> **WHAT IS NEEDED**
Copy the items word for word, starting at the line that contains "At what coordinates should I click to accomplish: Select the FRI" and ending at the last line of the items.

> **DATASET EXTRACT**
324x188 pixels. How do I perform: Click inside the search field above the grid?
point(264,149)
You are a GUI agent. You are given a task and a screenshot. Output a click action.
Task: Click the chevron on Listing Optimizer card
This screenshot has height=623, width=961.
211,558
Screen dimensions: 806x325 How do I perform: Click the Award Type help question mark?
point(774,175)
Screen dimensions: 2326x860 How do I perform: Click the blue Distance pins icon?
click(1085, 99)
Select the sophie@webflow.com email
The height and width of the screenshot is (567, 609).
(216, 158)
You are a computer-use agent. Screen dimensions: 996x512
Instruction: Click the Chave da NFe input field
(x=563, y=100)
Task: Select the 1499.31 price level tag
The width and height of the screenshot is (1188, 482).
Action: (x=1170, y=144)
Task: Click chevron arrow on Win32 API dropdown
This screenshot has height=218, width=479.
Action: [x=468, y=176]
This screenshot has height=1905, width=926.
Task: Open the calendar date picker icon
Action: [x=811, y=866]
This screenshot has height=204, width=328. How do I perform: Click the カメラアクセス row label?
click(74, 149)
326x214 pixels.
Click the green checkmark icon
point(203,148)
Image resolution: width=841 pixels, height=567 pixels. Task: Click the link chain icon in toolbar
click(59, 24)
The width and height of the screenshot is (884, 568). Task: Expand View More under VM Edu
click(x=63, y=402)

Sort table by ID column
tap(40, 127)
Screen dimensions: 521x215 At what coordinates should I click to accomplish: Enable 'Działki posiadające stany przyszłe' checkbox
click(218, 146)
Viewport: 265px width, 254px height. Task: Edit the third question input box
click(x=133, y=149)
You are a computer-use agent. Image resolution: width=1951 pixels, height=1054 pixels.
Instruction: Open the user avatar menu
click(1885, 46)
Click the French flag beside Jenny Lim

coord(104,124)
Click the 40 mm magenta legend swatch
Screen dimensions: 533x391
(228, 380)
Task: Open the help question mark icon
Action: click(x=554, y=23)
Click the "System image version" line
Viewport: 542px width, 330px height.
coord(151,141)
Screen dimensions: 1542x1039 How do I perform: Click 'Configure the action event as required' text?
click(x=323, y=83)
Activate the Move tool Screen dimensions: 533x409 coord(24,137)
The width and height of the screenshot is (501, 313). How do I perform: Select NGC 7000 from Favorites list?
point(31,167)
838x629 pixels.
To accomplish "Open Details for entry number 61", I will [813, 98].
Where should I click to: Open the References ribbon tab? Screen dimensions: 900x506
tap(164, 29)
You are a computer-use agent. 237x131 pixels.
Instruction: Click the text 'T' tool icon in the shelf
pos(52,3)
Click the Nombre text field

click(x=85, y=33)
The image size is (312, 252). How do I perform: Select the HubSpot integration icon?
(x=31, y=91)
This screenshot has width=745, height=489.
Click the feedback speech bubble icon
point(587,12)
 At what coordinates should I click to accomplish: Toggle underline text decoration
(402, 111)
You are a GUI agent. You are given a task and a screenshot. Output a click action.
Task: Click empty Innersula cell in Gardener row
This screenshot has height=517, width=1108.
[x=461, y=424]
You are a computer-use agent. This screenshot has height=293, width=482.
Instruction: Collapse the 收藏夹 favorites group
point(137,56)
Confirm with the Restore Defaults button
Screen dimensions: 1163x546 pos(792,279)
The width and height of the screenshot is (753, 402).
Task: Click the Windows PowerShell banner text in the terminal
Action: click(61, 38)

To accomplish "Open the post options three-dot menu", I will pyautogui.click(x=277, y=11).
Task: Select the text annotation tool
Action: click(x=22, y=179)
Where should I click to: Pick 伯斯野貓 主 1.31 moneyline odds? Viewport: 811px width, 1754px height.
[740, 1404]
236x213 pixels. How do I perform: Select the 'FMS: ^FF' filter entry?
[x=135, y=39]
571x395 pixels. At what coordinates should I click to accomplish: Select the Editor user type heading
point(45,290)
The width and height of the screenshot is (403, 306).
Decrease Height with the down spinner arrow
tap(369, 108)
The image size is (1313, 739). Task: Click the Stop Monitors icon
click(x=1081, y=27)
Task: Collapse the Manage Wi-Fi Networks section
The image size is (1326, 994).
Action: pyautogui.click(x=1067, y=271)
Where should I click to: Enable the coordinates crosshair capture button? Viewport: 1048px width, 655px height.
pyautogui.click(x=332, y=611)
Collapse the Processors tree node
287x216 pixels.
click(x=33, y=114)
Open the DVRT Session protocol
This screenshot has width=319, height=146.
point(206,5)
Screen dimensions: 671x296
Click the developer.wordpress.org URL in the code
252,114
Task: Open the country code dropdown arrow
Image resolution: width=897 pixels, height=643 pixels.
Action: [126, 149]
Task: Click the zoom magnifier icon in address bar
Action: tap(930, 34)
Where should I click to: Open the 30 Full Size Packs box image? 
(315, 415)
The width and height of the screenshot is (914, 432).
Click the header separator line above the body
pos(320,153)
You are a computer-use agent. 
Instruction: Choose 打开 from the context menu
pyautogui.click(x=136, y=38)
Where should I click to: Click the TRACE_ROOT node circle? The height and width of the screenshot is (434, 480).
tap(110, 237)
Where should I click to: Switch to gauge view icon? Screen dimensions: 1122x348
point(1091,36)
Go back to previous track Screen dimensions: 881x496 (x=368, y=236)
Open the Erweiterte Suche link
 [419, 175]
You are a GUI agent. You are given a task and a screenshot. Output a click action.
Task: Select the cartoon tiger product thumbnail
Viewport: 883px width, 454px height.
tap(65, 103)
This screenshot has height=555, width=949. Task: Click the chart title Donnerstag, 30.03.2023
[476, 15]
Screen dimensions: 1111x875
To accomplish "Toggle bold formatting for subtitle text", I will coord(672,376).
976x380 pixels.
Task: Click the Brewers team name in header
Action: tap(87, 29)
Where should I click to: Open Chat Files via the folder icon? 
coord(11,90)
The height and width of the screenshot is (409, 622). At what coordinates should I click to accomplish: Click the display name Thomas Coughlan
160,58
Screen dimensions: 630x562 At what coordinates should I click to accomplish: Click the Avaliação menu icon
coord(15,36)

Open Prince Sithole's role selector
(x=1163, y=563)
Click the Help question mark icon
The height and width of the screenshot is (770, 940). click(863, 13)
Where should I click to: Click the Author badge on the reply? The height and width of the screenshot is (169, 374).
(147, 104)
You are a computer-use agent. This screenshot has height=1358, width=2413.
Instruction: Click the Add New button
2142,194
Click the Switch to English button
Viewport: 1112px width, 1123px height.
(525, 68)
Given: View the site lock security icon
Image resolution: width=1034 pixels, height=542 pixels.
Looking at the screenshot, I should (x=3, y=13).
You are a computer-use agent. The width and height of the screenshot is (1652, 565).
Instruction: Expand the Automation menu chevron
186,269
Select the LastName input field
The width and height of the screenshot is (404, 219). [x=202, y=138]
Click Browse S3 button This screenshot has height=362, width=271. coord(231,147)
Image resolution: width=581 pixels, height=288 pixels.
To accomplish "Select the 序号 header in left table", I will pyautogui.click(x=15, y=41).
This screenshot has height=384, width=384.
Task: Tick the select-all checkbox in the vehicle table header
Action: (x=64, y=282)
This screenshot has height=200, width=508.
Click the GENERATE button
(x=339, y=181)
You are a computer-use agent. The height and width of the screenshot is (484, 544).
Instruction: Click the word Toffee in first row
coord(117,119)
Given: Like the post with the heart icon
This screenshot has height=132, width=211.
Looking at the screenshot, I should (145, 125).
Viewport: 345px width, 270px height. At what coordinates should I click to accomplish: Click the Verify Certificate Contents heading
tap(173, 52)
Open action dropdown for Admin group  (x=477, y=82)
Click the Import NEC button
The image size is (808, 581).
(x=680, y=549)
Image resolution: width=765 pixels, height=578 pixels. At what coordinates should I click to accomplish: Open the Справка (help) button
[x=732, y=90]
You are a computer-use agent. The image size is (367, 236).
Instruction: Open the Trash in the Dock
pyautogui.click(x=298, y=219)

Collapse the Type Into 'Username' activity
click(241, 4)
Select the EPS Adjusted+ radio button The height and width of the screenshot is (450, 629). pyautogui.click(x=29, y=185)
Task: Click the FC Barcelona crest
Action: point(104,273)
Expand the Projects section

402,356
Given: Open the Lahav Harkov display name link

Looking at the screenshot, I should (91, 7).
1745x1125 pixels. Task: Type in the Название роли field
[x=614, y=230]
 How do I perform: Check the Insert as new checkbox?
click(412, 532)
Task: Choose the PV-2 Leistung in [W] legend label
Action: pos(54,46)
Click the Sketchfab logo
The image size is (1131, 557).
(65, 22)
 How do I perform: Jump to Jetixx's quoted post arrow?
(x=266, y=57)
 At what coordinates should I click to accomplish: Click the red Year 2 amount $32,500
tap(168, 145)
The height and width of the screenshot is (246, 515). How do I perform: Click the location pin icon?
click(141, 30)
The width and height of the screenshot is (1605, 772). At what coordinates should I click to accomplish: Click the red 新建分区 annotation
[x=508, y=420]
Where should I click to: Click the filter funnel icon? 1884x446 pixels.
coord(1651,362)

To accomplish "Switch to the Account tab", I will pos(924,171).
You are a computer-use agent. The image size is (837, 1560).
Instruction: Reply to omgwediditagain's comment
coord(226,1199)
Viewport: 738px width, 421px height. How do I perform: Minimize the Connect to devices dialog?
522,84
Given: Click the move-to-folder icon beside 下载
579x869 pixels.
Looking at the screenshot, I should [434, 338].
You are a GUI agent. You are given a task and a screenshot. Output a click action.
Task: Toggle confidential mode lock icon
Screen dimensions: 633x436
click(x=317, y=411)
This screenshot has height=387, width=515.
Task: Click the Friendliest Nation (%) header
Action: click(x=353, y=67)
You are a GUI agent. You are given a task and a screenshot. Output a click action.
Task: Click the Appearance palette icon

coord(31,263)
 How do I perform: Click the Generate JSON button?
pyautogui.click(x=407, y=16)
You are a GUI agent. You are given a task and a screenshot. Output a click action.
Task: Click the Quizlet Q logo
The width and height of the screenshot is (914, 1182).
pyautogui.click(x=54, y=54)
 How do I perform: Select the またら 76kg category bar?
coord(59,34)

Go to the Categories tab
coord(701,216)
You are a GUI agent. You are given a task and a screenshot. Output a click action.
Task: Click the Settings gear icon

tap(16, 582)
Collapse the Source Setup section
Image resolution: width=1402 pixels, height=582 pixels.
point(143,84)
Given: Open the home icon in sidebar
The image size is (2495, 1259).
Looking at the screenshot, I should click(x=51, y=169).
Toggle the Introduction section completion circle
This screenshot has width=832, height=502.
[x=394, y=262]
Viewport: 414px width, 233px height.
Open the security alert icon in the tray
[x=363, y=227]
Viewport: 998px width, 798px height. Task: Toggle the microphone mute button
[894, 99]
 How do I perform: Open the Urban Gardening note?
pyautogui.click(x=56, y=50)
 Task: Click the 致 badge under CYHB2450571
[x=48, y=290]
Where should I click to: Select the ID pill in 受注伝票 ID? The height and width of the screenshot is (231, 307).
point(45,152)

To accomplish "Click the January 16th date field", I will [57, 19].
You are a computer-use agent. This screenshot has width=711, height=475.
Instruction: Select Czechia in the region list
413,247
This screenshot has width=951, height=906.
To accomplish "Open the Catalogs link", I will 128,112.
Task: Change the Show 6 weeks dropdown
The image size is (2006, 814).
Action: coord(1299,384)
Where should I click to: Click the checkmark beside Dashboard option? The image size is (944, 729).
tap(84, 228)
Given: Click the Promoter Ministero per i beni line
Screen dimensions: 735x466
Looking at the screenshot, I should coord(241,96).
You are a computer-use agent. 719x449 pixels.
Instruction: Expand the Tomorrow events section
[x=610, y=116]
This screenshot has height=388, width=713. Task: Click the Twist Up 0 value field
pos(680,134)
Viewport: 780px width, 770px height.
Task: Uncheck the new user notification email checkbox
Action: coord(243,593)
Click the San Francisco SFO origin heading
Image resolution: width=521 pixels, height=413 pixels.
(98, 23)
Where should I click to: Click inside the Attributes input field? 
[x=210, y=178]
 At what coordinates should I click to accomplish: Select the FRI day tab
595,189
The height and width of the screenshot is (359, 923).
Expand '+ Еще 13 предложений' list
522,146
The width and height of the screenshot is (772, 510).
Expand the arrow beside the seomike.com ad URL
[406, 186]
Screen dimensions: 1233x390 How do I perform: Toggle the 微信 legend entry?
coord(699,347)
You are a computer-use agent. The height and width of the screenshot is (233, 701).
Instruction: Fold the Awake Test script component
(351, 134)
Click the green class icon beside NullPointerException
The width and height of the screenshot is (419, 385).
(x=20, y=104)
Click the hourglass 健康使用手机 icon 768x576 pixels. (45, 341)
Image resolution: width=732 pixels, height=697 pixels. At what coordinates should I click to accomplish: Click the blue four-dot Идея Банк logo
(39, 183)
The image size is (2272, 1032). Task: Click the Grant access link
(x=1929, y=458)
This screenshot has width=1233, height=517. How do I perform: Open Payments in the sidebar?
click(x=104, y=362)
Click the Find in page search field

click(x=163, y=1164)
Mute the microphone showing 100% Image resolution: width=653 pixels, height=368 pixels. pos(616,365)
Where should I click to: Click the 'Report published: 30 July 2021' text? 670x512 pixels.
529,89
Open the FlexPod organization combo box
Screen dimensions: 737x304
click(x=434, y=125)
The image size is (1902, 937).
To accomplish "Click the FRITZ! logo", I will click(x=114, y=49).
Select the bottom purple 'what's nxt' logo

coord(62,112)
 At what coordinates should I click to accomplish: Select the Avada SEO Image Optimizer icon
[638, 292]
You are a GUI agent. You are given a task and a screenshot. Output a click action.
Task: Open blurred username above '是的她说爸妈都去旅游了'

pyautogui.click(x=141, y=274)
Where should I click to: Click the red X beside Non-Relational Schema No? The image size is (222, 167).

> **ANSWER TO THIS TASK**
 At what coordinates should I click to accomplish: Select the FRI day tab
595,189
The height and width of the screenshot is (359, 923).
Expand '+ Еще 13 предложений' list
522,146
The width and height of the screenshot is (772, 510).
Expand the arrow beside the seomike.com ad URL
[406, 186]
Screen dimensions: 1233x390 How do I perform: Toggle the 微信 legend entry?
coord(699,347)
You are a computer-use agent. The height and width of the screenshot is (233, 701).
Instruction: Fold the Awake Test script component
(351, 134)
Click the green class icon beside NullPointerException
The width and height of the screenshot is (419, 385).
(x=20, y=104)
Click the hourglass 健康使用手机 icon 768x576 pixels. (45, 341)
Image resolution: width=732 pixels, height=697 pixels. At what coordinates should I click to accomplish: Click the blue four-dot Идея Банк logo
(39, 183)
The image size is (2272, 1032). Task: Click the Grant access link
(x=1929, y=458)
This screenshot has width=1233, height=517. How do I perform: Open Payments in the sidebar?
click(x=104, y=362)
Click the Find in page search field

click(x=163, y=1164)
Mute the microphone showing 100% Image resolution: width=653 pixels, height=368 pixels. pos(616,365)
Where should I click to: Click the 'Report published: 30 July 2021' text? 670x512 pixels.
529,89
Open the FlexPod organization combo box
Screen dimensions: 737x304
click(x=434, y=125)
The image size is (1902, 937).
To accomplish "Click the FRITZ! logo", I will click(x=114, y=49).
Select the bottom purple 'what's nxt' logo

coord(62,112)
 At what coordinates should I click to accomplish: Select the Avada SEO Image Optimizer icon
[638, 292]
You are a GUI agent. You are given a task and a screenshot. Output a click action.
Task: Open blurred username above '是的她说爸妈都去旅游了'

pyautogui.click(x=141, y=274)
Where should I click to: Click the red X beside Non-Relational Schema No? The image size is (222, 167).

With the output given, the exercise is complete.